Paternalismi d’Occidente

The new colonialism
Passati i secoli delle grandi scoperte, dei Conquistadores e delle rotte mercantili attraverso gli oceani, delle malattie esportate e dei fucili contro lance di legno, il mondo occidentale, sfruttati i paesi ora battezzati “in via di sviluppo”, è passato a un colonialismo che parte dal corpo per giungere alla corruzione delle anime. Quale migliore esempio, in questo senso, di Haiti? Una dittatura, quella della famiglia Duvalier, durata decenni e patrocinata dagli Usa, condizioni precarie e violazioni continue dei diritti umani, un mercato, quello sessuale, ben fotografato nella sua squallida atrocità mascherata da svago dall’ottimo Laurent Cantet, già autore di prove più che convincenti come lo splendido A tempo pieno (L’emploi du temps, 2001). Eppure, qualcosa pare non funzionare nell’ingranaggio costituito da una cornice esotica, psicologie ben delineate, fotografia curata, attrici in stato di grazia, una critica sotterranea quanto acuta: il fatto, puro e semplice, che, escludendo la tecnica di resoconto del documentario, per uno straniero è impresa ardua catturare dinamiche e problematiche di una realtà obiettivamente troppo lontana dalla nostra perché un autore possa permettersi una narrazione che non sconfini nel paternalismo snob tipico di una certa parte degli intellettuali, soprattutto europei. Così, come accadde per Un film parlato (Um filme falado, M. DeOliveira, 2003), anche in questo Verso il sud assistiamo a una critica dall’alto di chi, a prescindere dalle intenzioni, pare considerarsi, pur se sottintendendolo, superiore ai poveri abitanti dei succitati paesi in via di sviluppo. Una presa di posizione che, pur ricalcando assiomi più radicali, è presente anche nella parte più irritante della filmografia di Lars Von Trier, altro cineasta slegato dalla responsabilità grazie a una critica a tutto campo.

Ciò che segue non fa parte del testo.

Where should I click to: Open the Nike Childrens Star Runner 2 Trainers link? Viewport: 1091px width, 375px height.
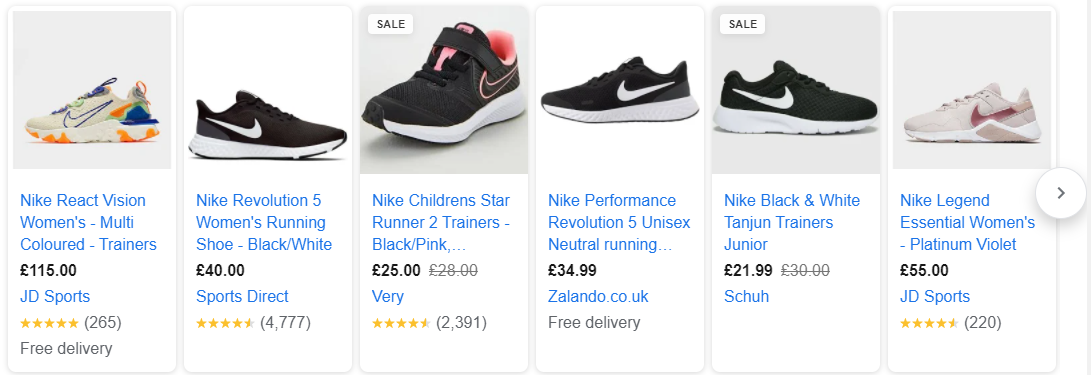pos(441,223)
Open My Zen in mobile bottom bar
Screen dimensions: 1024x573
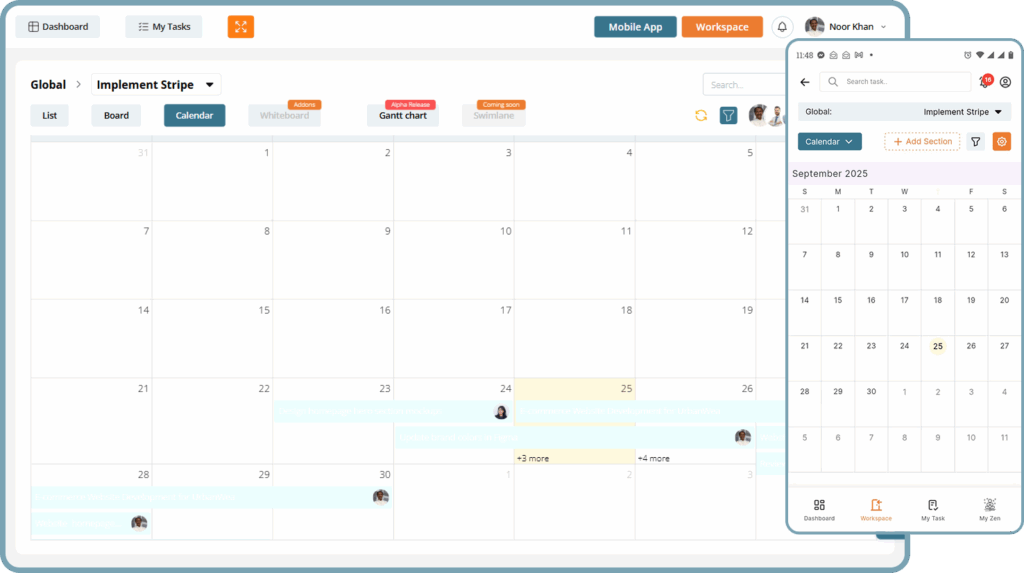point(989,510)
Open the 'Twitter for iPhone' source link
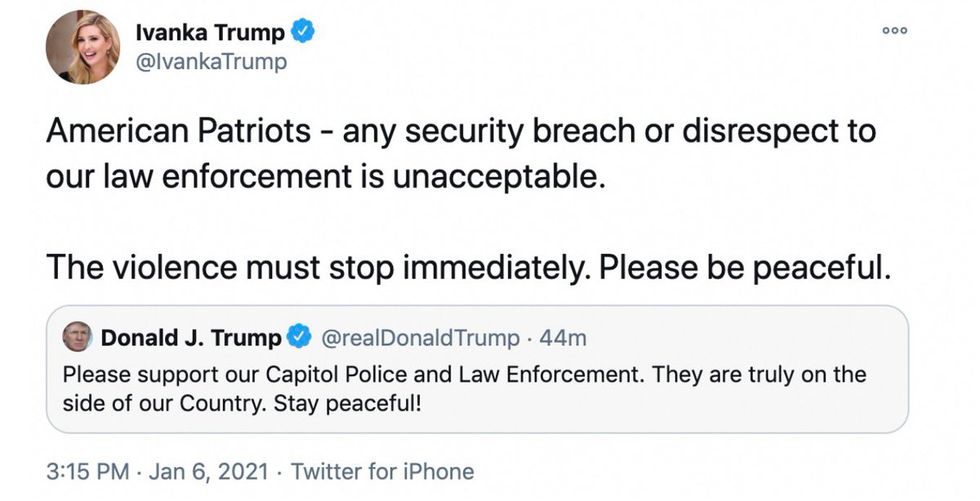The image size is (980, 501). pyautogui.click(x=383, y=471)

Un occasione sprecata, dunque, per la denuncia e l’analisi di una situazione – quella, appunto, di Haiti – tutt’ora irrisolta.

Back to the agronomist
Jonathan Demme, con The agronomist (id., 2003), straordinario documento sulla vita di una delle figure centrali della storia recente di Haiti, il giornalista radiofonico Jean Dominique, era riuscito, grazie a un lavoro di ricerca e montaggio senza precedenti, a dare una perfetta visione di quella che è stata ed è attualmente la situazione dei paesi come quello caraibico, vessati dall’interno e dall’esterno da piaghe dal vago sapore biblico. L’idea di Cantet, quella di trasformare una denuncia in fiction attraverso un romanzo dal forte carattere femminile, appare in origine altrettanto brillante, pur se, come detto, più facilmente esposta a cadute di tono. Come quella, clamorosa, del finale della pellicola, nato probabilmente come una sottile critica neppure troppo velata eppure assolutamente aperto a interpretazioni opposte, specie se diretto a un pubblico per la maggior parte borghese, intellettuale e interessato ai disagi del mondo con l’adeguato distacco quale una pellicola come questa richiama.

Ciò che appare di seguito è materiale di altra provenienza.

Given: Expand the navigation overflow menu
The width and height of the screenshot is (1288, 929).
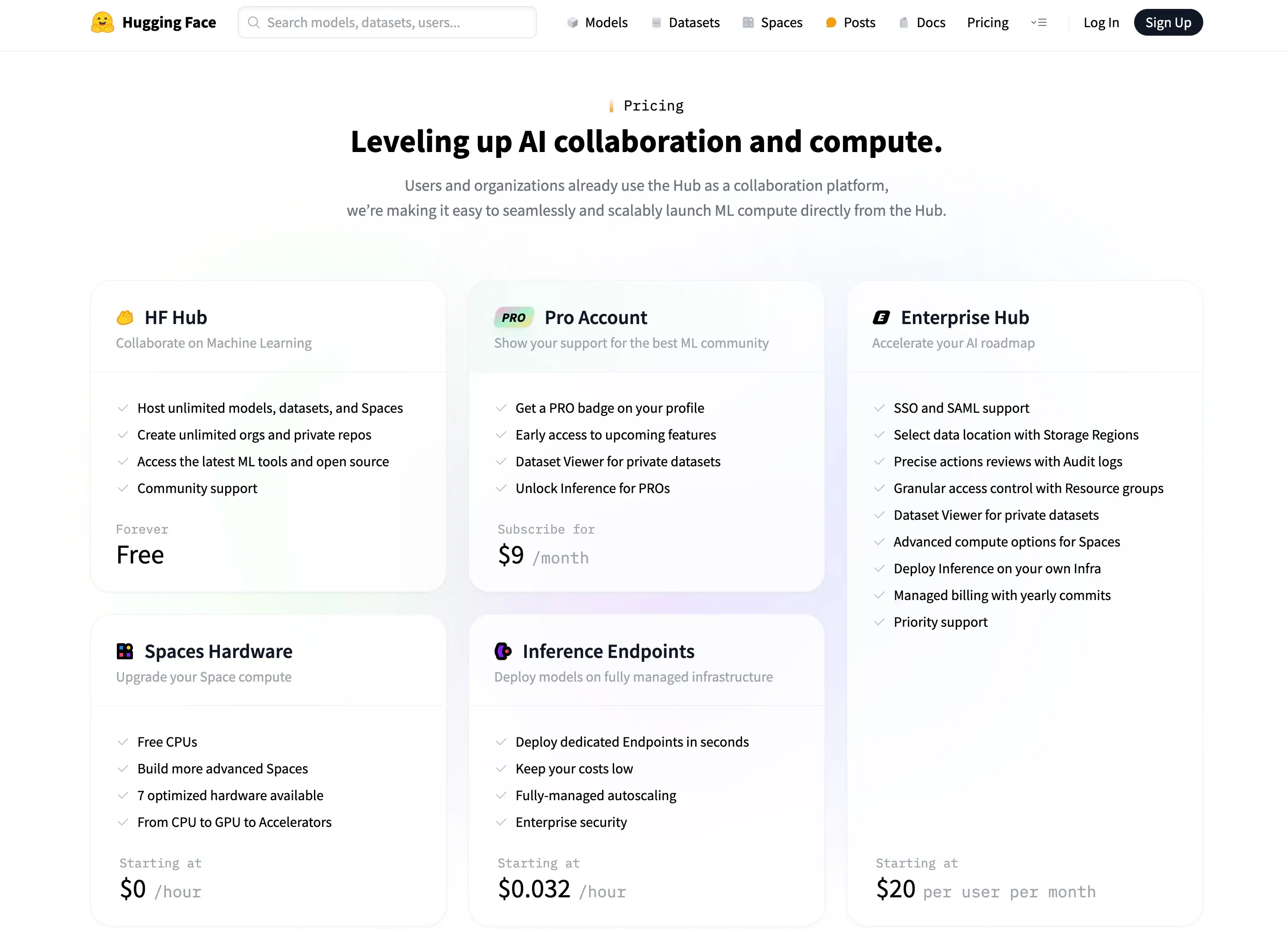Looking at the screenshot, I should click(1039, 23).
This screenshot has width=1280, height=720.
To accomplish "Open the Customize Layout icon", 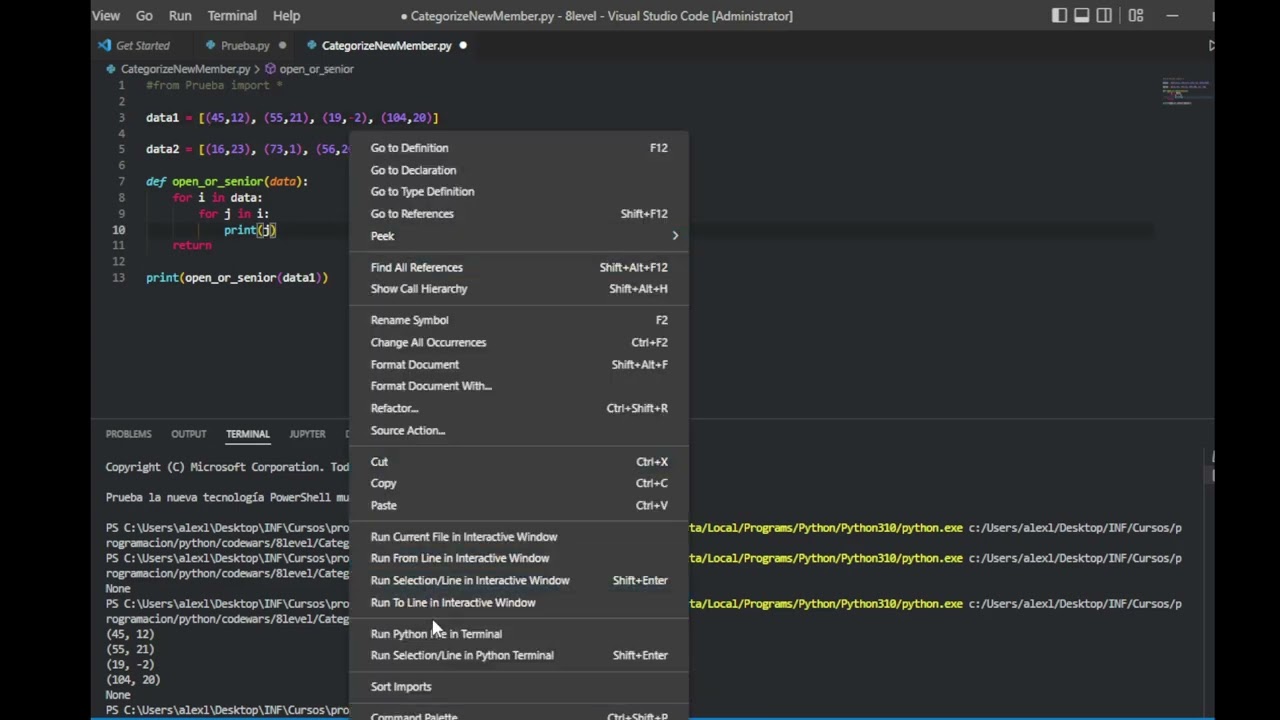I will [1136, 16].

Se, dunque, la ricerca del famigerato Sud dev’essere una sorta di affermazione sotterranea della grande e magnanima cultura occidentale, allora forse qualcosa va necessariamente ripensato, partendo da un cinema che non racconti attraverso i nostri occhi, ma che, al contrario, porti a essi vite, esperienze e realtà che, anche quando crediamo di conoscere, non abbiamo mai vissuto nella loro integra e brutale realtà.

Curiosità
Menoty Cesar, protagonista nel ruolo dello sfuggente Legba, è stato insignito del prestigioso Premio Mastroianni come miglior giovane interprete all’ultimo Festival di Venezia. Con il succitato A tempo pieno, il regista Cantet, sempre al Festival di Venezia, nel 2003, aveva conquistato un Fipresci per il valore sociale dell’opera.